Pergunta

I've created a movieclip spawner class and animator class which animate movieclips along a set of x,y points. I've used Greensock's TweenMax to accomplish the animation and I have set the speed to be 1 second between each point. The issue is that when the distance between two points is small it looks too slow.

What I would like to do is somehow calculate the distance between the two points and output a speed in the range of 0 to 1 seconds so that the speed is to be correct for the shorter distances as well as the longer distances.

Any help or advice would be greatly appreciated.

Thankyou,

eb_dev

Foi útil?

Solução

I second what Matti said, but it can be made faster - for a cost of about 48 to 64 bits of memory (WHOAH so much!!! ...)

var dX:Number = x1 - x2;
var dY:Number = y1 - y2;
var dist:Number = Math.sqrt(dX * dX + dY * dY);
var animTime = dist / state.stageWidth;

And to explain that on eb Dev's request, the square root there is a part of Pythagorean theorem:

a^2 + b^2 = c^2

Lines on X and Y axes can be seen as two legs of a right-angled triangle, and the hypotenuse would therefore be the distance between two specific points (which we need).

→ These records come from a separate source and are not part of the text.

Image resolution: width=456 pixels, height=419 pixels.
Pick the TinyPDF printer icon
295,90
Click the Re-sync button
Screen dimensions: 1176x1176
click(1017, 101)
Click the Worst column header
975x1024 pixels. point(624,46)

First we subtract the points (x1 - x2, y1 - y2). We still have two points, however, the right-angle part of the triangle is now at 0, 0 - the point where X and Y axes cross. To be able to apply this to Pythagorean theorem, let's see what size are a and b going to be - the length of leg a is the distance between 0, 0 and point 1. Subtracting 0, 0 will still leave us with just point 1 - however, we know that it will be somewhere on X axis - therefore its Y will be 0. We can say that the length of a equals X part of point 1.

Same goes for b leg and point 2. This time, however, we get just Y part of it.

And to calculate c, we will first sum the second powers of a and b (a^2 + b^2). We now have c^2, so to get the c - hypotenuse, we will calculate it's square root (that is Math.sqrt() in AS3.0).

c is the distance.

Hope this explains this.

Outras dicas

I think you want the min speed for smaller distance.

const MIN_SPEED:Number = ???// adjust this value
var distance:Number = Math.sqrt((x1-x2)*(x1-x2)+(y1-y2)*(y1-y2));
var duration:Number = Math.min(1.0, distance / MIN_SPEED);

for long distance 1.0 < distance / MIN_SPEED, and duration will be set to 1.0[sec]
for small distance 1.0 > distance / MIN_SPEED, and duration will be set to move at some speed defined by MIN_SPEED.

What you want to do is calculate the distance between the two points and have the time be relative to that. How exactly you define the relation depends. Is a one seconds animation one where the thing moves from one end of the stage to the other or what. This will be your baseline and all the animations will be relative to it.

So let's say that an animation across the whole width of the stage is one second, and anything shorter than that is in relation to that one second.

dist = Math.sqrt((x1-x2)*(x1-x2)+(y1-y2)*(y1-y2));
animTime = dist / state.stageWidth;

UPDATE: The Math.sqrt just takes the square root of the difference between the points. You don't necessarily need to do this since you are only interested in distance relative to the stage size not the actual distance. The reason it is there is to get the distance back in the same scale as the stage.stageSize. Notice that the (x1-x2)*(x1-x2) is squaring the distance between the x1 and x2 coordinates, ie. equal to Math.pow(x1-x2,2).